Start of RECORD EXTRACTS
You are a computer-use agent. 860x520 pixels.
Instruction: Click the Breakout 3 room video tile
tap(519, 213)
End of RECORD EXTRACTS
Start of RECORD EXTRACTS
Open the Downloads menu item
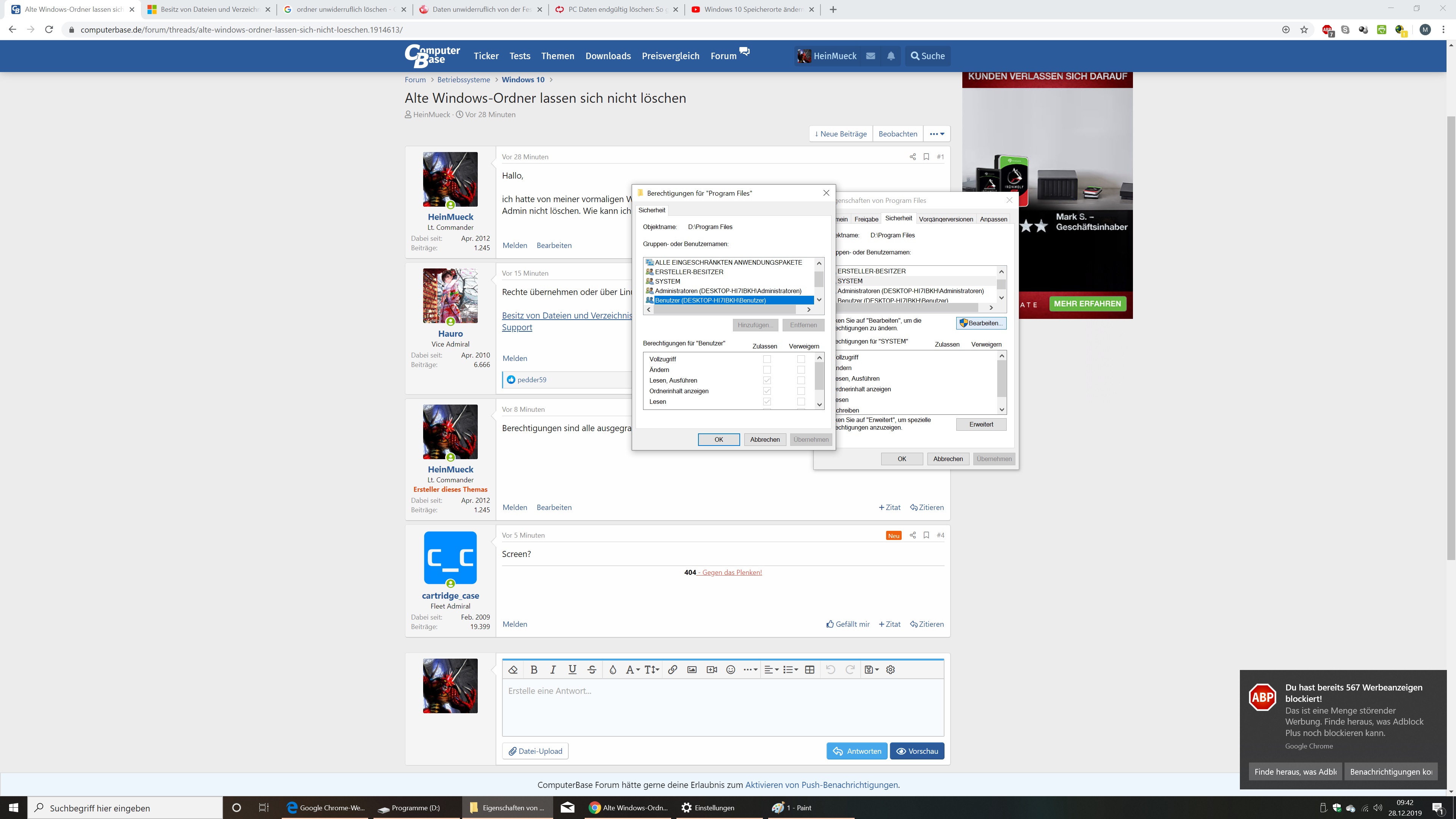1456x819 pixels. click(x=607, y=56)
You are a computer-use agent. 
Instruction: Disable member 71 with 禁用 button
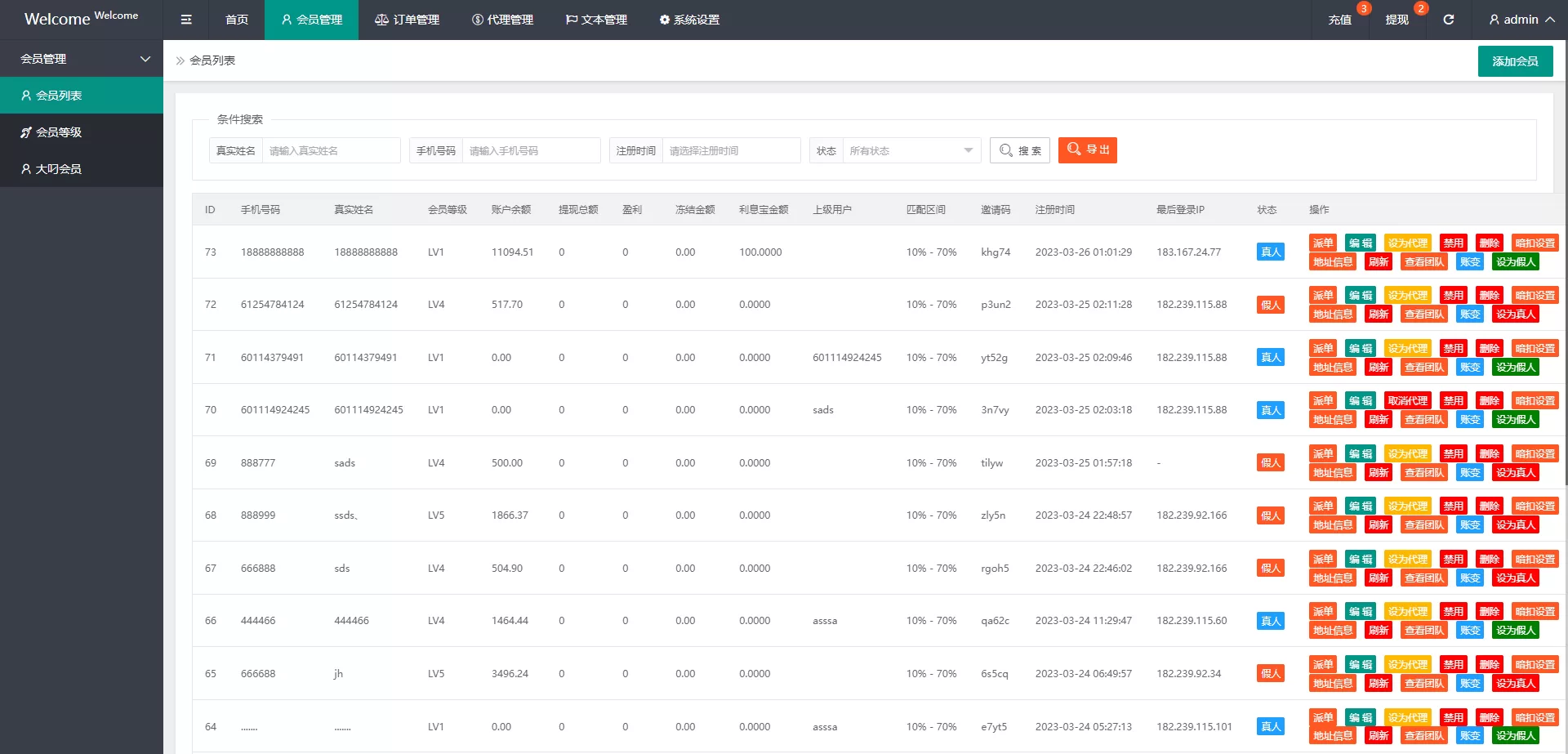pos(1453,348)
End of RECORD EXTRACTS
WRITTEN INSTRUCTION - Multiply each coordinate in the answers by 1.65, rounding to the nearest whole number with halves rounded up. Then reproduce the listing from the line containing "You are a computer-use agent. 860x520 pixels." through the line containing "tap(519, 213)", inclusive, with the requests included and the new values in place.

OUTPUT FOR THIS EXERCISE -
You are a computer-use agent. 860x520 pixels.
Instruction: Click the Breakout 3 room video tile
tap(856, 351)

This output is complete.